John Coyne, responsable de la police stratégique et de l’application de la loi à l’Institut australien des politiques stratégiques, a déclaré à Al Jazeera que l’utilisation de méthamphétamine en Australie « alimente un cycle d’activités criminelles qui conduit souvent à l’incarcération ».
Cela inclut le vol et le cambriolage pour financer l’addiction, ainsi que des comportements violents, qui peuvent être déclenchés par la drogue.
« De plus, le caractère illégal de la méthamphétamine signifie que la possession et le trafic entraînent des peines sévères, ce qui contribue encore aux taux d’incarcération », a-t-il déclaré.
Coyne ajoute que le conflit en cours au Myanmar, ainsi que la corruption endémique et les violations des droits de l’homme par le régime militaire, posent des défis sérieux pour la police australienne dans la lutte contre l’exportation de drogue de la région.

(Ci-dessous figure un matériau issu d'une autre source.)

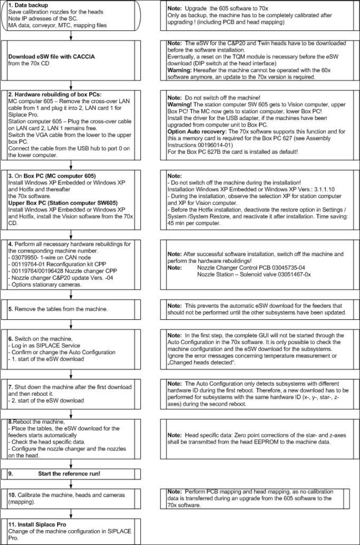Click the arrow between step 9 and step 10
pyautogui.click(x=72, y=483)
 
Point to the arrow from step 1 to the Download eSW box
pyautogui.click(x=72, y=36)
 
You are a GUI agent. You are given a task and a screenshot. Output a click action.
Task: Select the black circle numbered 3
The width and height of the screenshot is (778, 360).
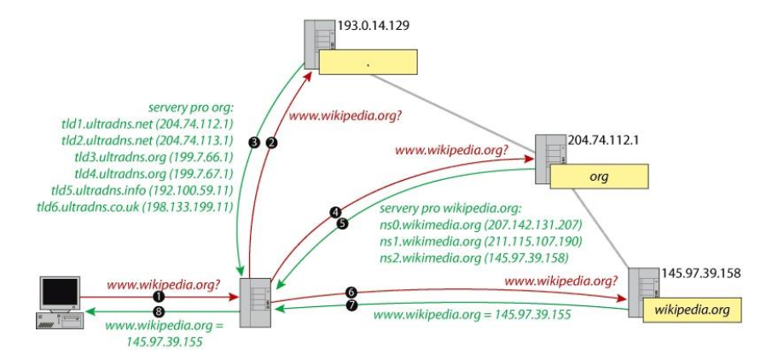pyautogui.click(x=253, y=142)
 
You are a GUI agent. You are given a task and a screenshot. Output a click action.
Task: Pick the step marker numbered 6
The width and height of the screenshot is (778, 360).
pyautogui.click(x=351, y=291)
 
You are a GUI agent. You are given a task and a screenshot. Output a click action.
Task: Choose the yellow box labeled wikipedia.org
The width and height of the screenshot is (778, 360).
pyautogui.click(x=693, y=311)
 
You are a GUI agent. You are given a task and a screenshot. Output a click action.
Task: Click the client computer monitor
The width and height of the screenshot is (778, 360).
pyautogui.click(x=60, y=293)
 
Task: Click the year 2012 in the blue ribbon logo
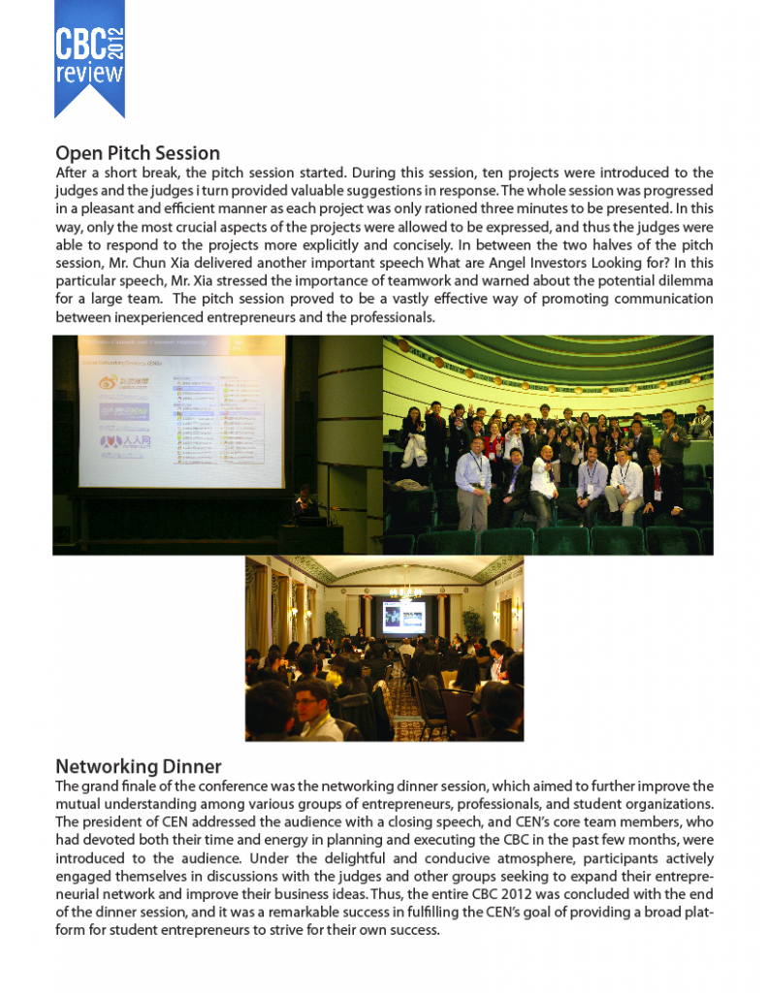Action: coord(117,43)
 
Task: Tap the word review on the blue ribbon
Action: coord(89,74)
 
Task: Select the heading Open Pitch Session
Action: coord(138,153)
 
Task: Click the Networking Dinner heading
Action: coord(139,767)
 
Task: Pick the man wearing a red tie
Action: coord(658,480)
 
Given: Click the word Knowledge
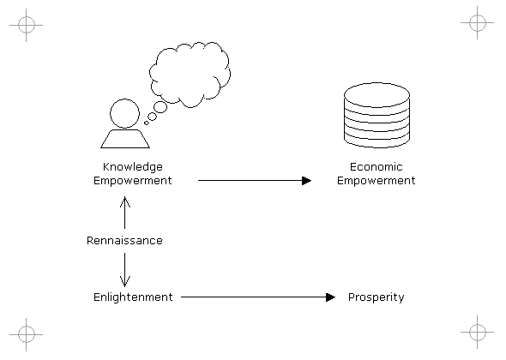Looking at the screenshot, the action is (133, 167).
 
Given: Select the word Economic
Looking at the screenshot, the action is (376, 167).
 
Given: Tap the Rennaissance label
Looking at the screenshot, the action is (124, 240).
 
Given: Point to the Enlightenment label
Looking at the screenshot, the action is (133, 297).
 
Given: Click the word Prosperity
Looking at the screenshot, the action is (376, 297).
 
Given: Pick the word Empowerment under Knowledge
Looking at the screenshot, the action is (133, 181).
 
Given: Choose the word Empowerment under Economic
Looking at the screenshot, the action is (376, 181).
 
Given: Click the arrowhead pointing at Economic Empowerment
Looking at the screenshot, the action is (306, 181).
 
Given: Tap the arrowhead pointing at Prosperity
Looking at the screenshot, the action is (331, 297).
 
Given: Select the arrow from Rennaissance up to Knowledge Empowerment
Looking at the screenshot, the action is (125, 213).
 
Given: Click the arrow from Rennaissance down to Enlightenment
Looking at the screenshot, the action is (125, 270).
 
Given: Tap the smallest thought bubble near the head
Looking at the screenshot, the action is (147, 123).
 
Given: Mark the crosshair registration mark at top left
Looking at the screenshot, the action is (26, 25).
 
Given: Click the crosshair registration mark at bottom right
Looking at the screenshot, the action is (478, 332).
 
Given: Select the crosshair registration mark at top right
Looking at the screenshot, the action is (478, 22).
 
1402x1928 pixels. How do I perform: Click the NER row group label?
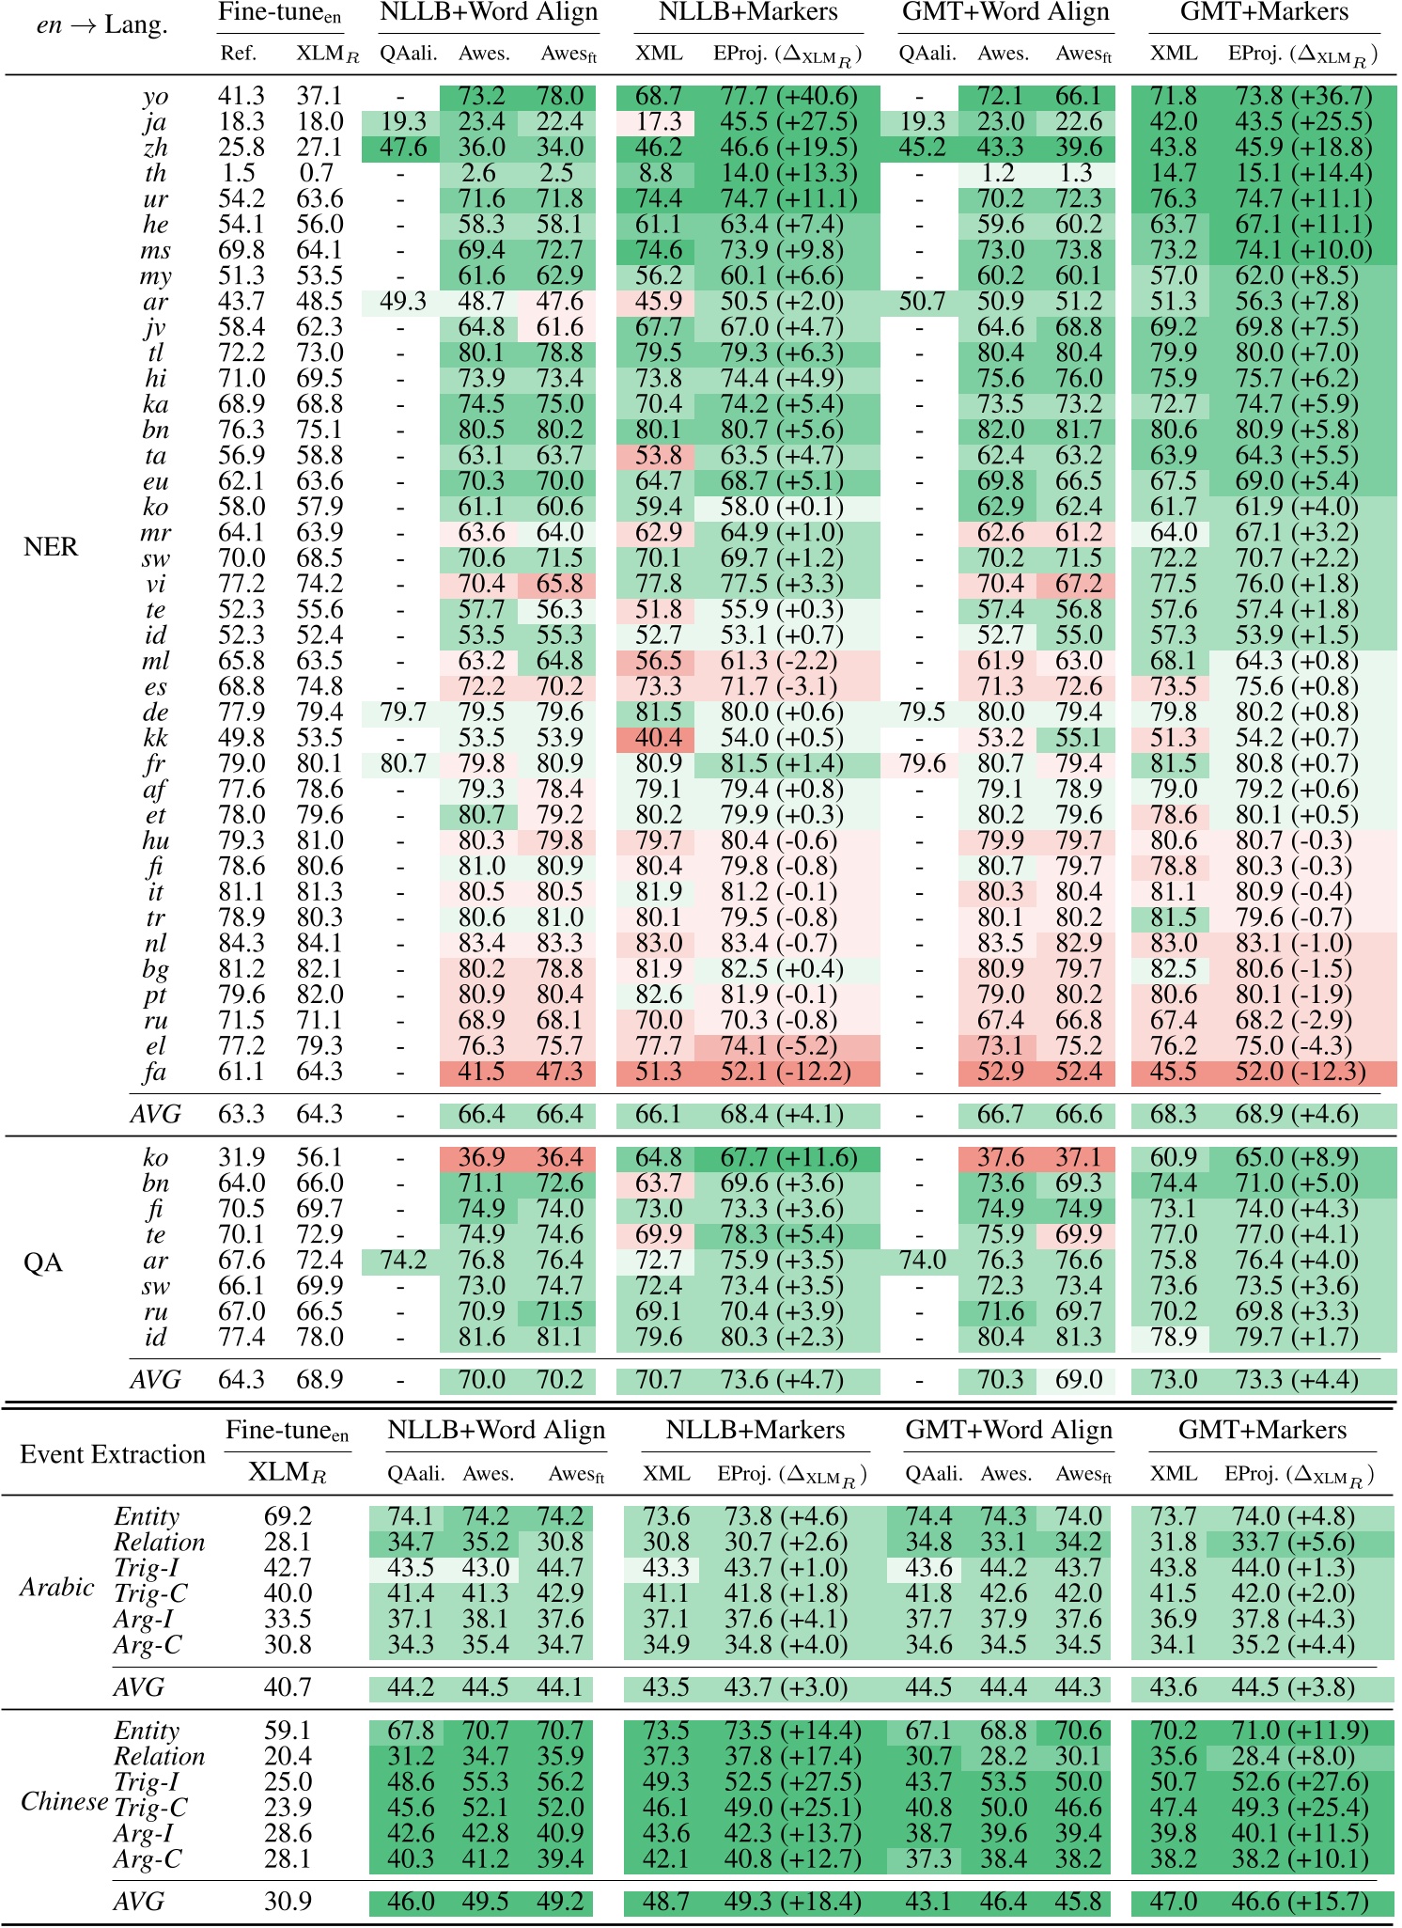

« Bien que perturber les routes de drogue illicites soit essentiel pour la sécurité régionale, le fait d’interagir avec un régime connu pour ses tactiques oppressives soulève des préoccupations éthiques et juridiques », a-t-il déclaré.
Des violations des droits humains
Selon les Nations Unies, l’armée birmane a tué plus de 5000 civils depuis le coup d’État et a réinstauré la peine de mort pour activité politique, exécutant des militants pro-démocratie.
Le fait que le régime soit également prétendument directement impliqué dans le commerce de drogue présente une multitude de défis opérationnels et éthiques pour les forces de l’ordre australiennes.
« La police fédérale australienne doit naviguer dans ces complexités avec soin, en veillant à ce que le partage des renseignements soit strictement axé sur la perturbation des réseaux de drogue sans soutenir involontairement un régime corrompu », a déclaré Coyne à Al Jazeera.
« Cet équilibre délicat est crucial pour respecter les normes internationales et empêcher la complicité dans les violations continues des droits de l’homme par la junte. »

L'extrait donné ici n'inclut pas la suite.